The integration can be seen primarily in Center Store categories, such as cereals, where Publix displays 8 linear feet of GreenWise organic and natural cereals in some stores; and shelf-stable beverages, where the chain devotes 8 linear feet to soy and rice beverages, and features 8 feet of natural and organic juices.

"They have done a nice job color blocking with the GreenWise logo to designate those sections, and the panels stick out a bit. You can find them pretty easily as you go down the aisle," said Neil Stern, partner at retail consulting firm McMillan/ Doolittle in Chicago.

The integration issue has been around since the low-fat days of the mid-'80s, but it hasn't taken on critical importance until fairly recently. Indeed, many point to the resurgence of low-carb diets two years ago as the point at which retailers felt compelled to review merchandising options. The pressure for change mounted quickly, from impatient consumers looking for immediate product availability, as well as from manufacturers clamoring for better in-store real estate where volume promised to be higher.

Until this point, products like low carb were considered specialty items and likely were first merchandised in separate "store-within-a-store" sections, along with all-natural and organic alternatives. While sales might have been adequate, nothing prepared the industry for low carb, when demand for products came louder and quicker than anything to that point. Retailers and even manufacturers began comparing sales of integrated low-carb items with those found in the health and wellness sections. The sales figures said it all, and moved the topic of integration to the top of the "to do" list.

The future of separate sections that survive today will depend largely on the pace and scope of the current integration activities among leading retailers.

For retailers and consumers alike, it is a time of transition. Segregation and integration hold a certain amount of influence over how customers shop stores, and how retailers stock them.

"When you call [special products] out in an exclusive section, sometimes the mainstream consumer doesn't bother to go down that aisle, so it's detrimental," said an executive with a Midwestern chain, who did not want to be named. At the same time, retailers run the risk of products getting lost in the flood of conventional items in the main aisles, he added.

"It's only one of 40,000 [stockkeeping units] over there. While the aisle gets more traffic, it doesn't make as strong a presentation in its shelf space, as when it was with the rest of all the healthy alternatives," he said.

To overcome this Catch 22, most retailers are opting for some variation of a combined, segregated/integrated approach -- placing certain specialty or better-for-you items within the conventional sets, but consolidating them within a single display. Other retailers also continue to offer the products in the separate health and wellness sections.

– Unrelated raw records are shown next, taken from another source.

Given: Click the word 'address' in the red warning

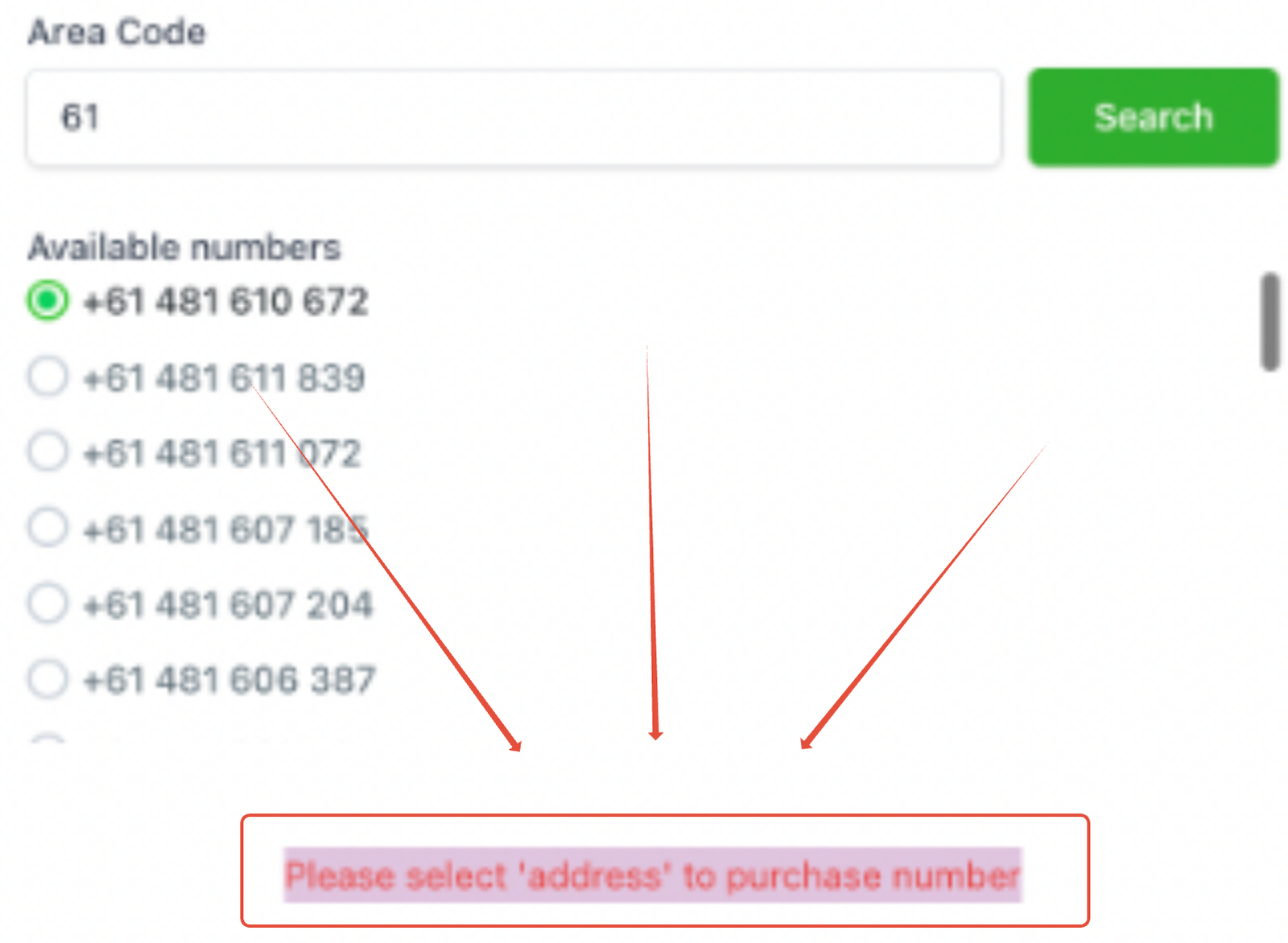Looking at the screenshot, I should pos(593,875).
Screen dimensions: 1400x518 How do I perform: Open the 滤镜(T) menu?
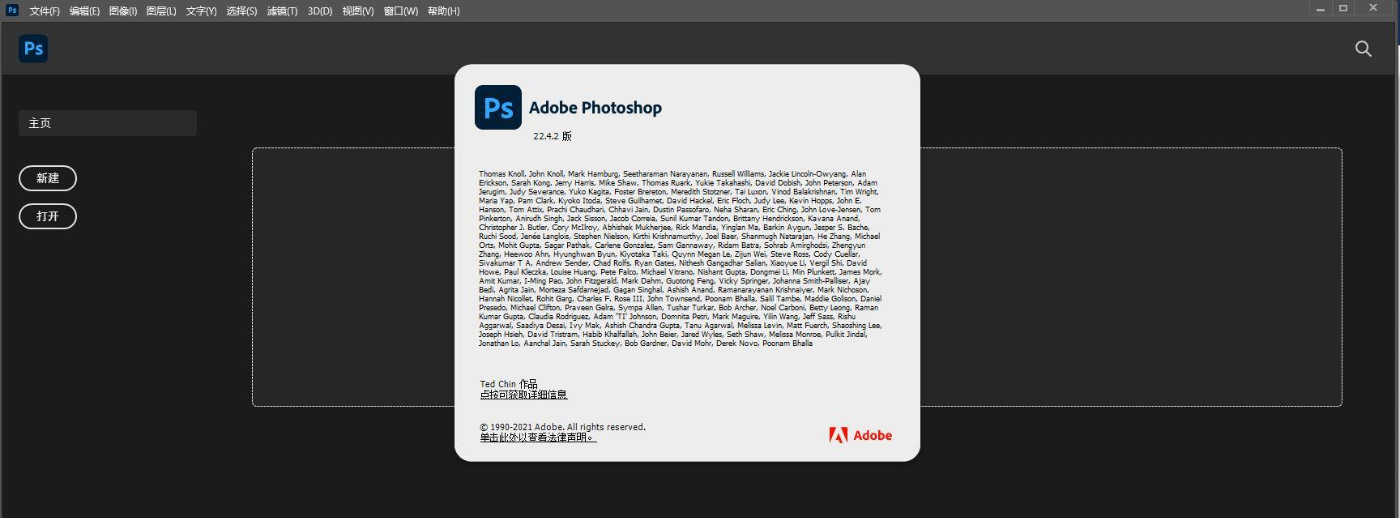tap(282, 11)
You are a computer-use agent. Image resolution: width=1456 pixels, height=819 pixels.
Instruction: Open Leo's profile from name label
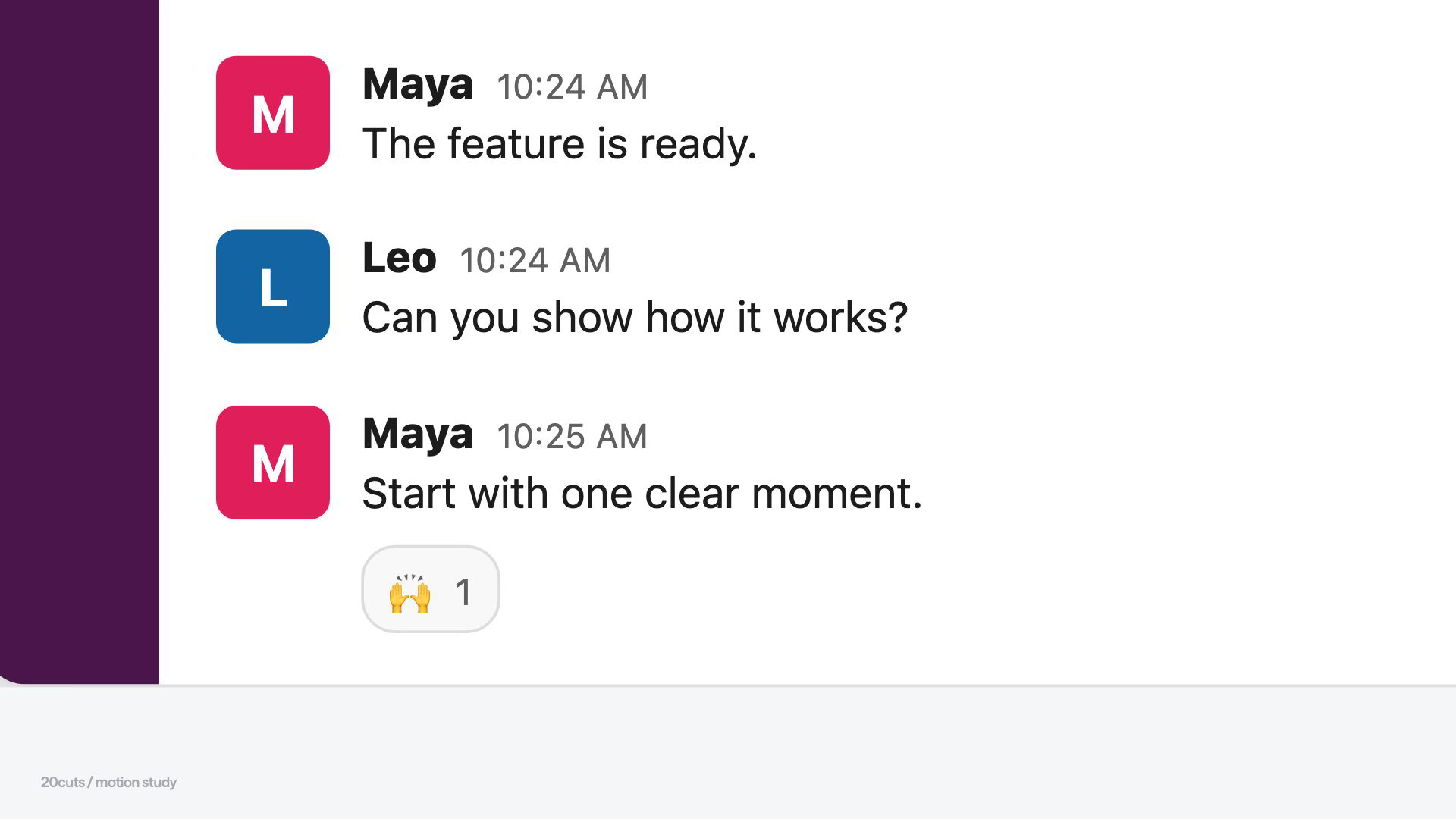(x=400, y=258)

Integrating these products successfully into the rest of the store has become so vital to the industry over the past couple of years that Clemens Family Markets, Kulpsville, Pa., assigned Dave Blaich, director of specialty markets, to oversee the integration of natural and organic foods in its stores.

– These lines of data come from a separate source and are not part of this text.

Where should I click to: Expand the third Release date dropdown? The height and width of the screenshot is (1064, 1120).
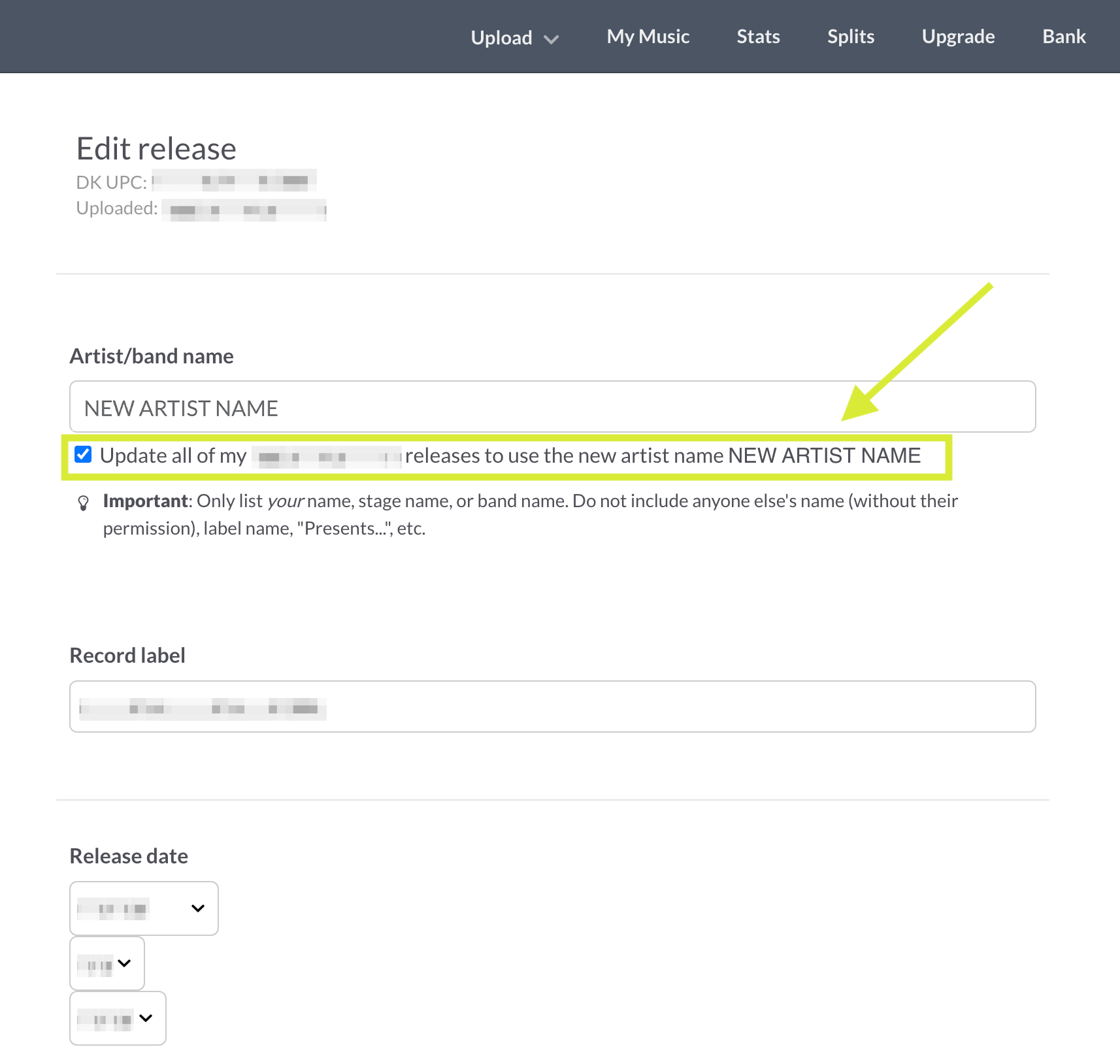[118, 1018]
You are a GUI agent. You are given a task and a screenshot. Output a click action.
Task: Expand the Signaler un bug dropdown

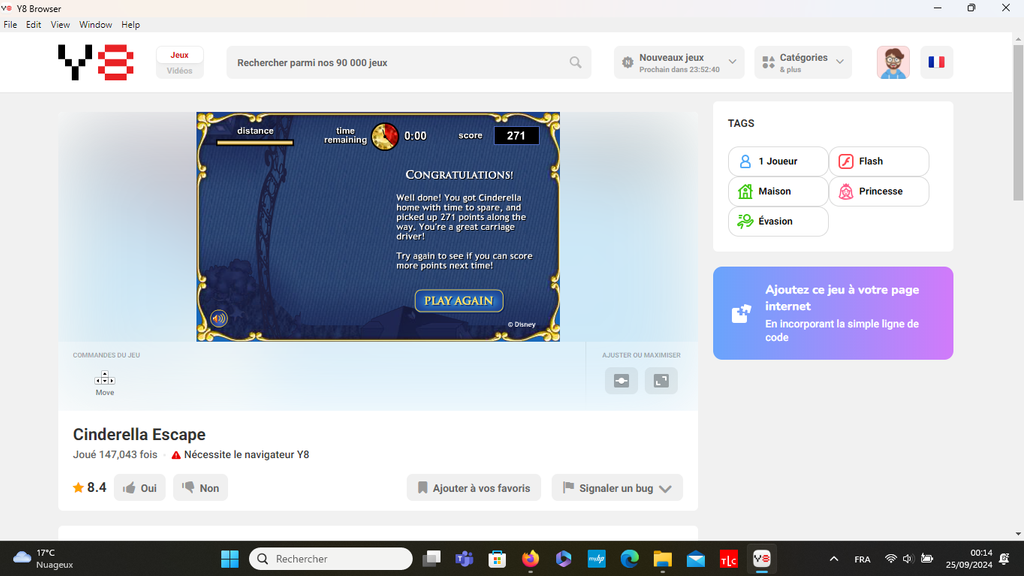pos(665,488)
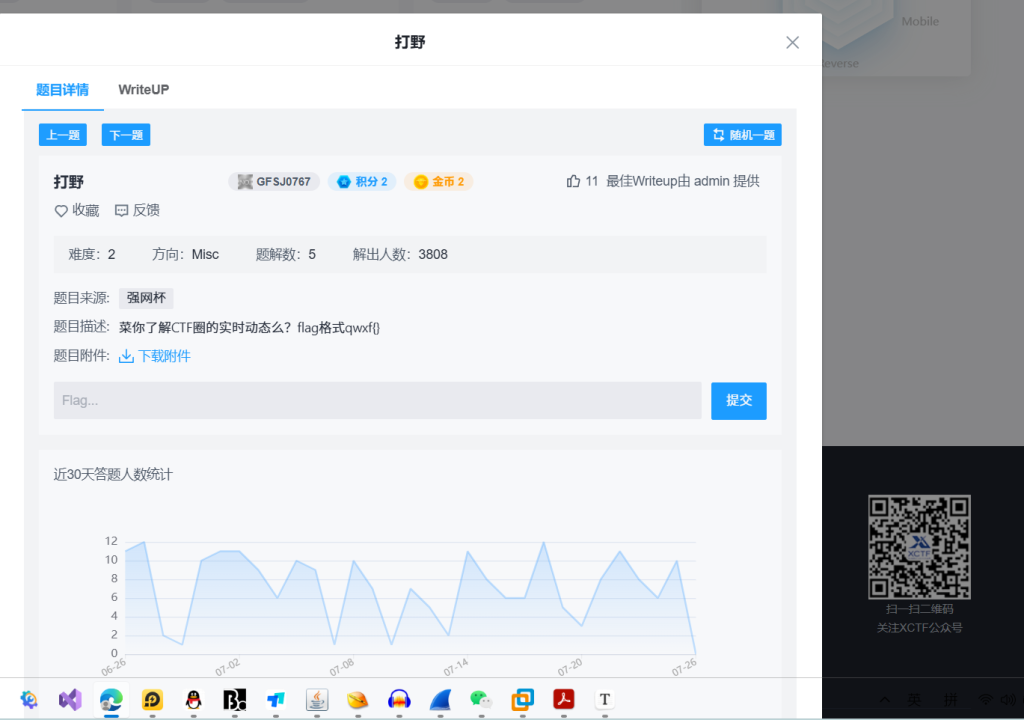Image resolution: width=1024 pixels, height=720 pixels.
Task: Load a random challenge 随机一题
Action: [x=742, y=135]
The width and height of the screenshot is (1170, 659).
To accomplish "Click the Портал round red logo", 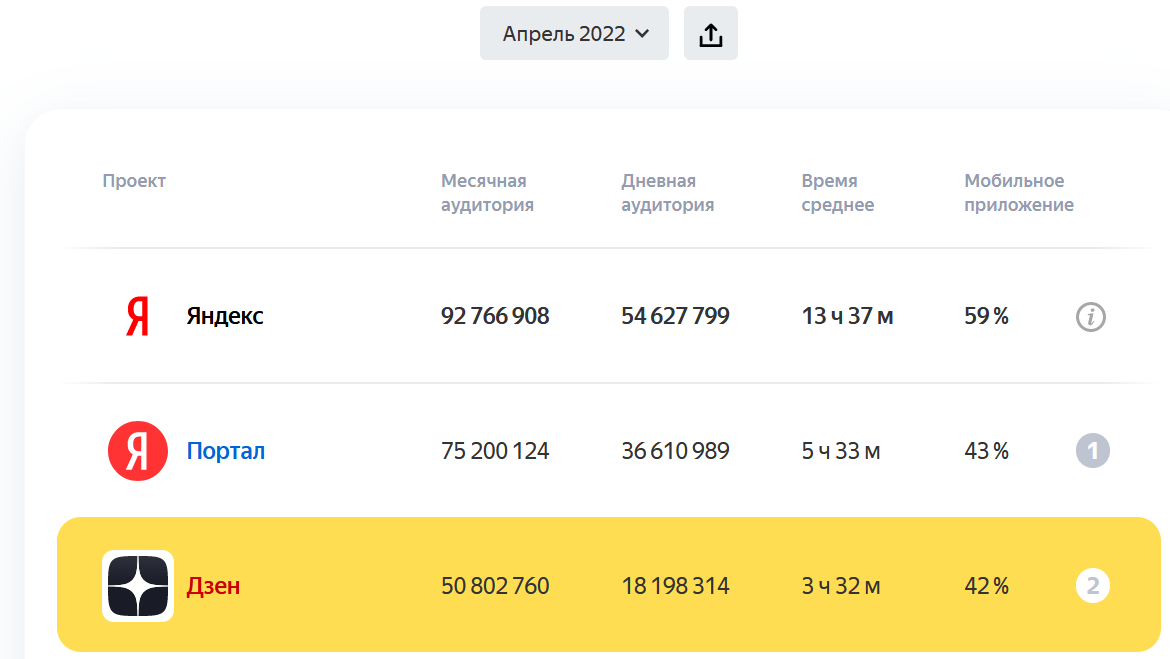I will click(x=138, y=451).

"One of my main focuses in the beginning was to decide whether to integrate or segregate our natural and organic foods. After research, I decided that in our marketing area, an integrated approach would work best," Blaich said.

Within the traditional retailer sets in Center Store, Clemens placed curved-front, colored shelving -- black for specialty foods and copper for organic foods -- and added header cards highlighting which products were in each section.

"We also are using signage to highlight low-carb, natural and organic items on the shelf where they are not in the highlighted section," Blaich said. The chain also added mobile metro racks in each store featuring low-carb products.

"The good sellers have since been integrated in line into the dietetic sections," Blaich said. Organic, low-carb and other items are also advertised in separate sections within Clemens' ads.

For Clemens, assimilation with effective design and signs has paid off. "Consumer response has been very positive, as measured by increased sales in these areas," Blaich said.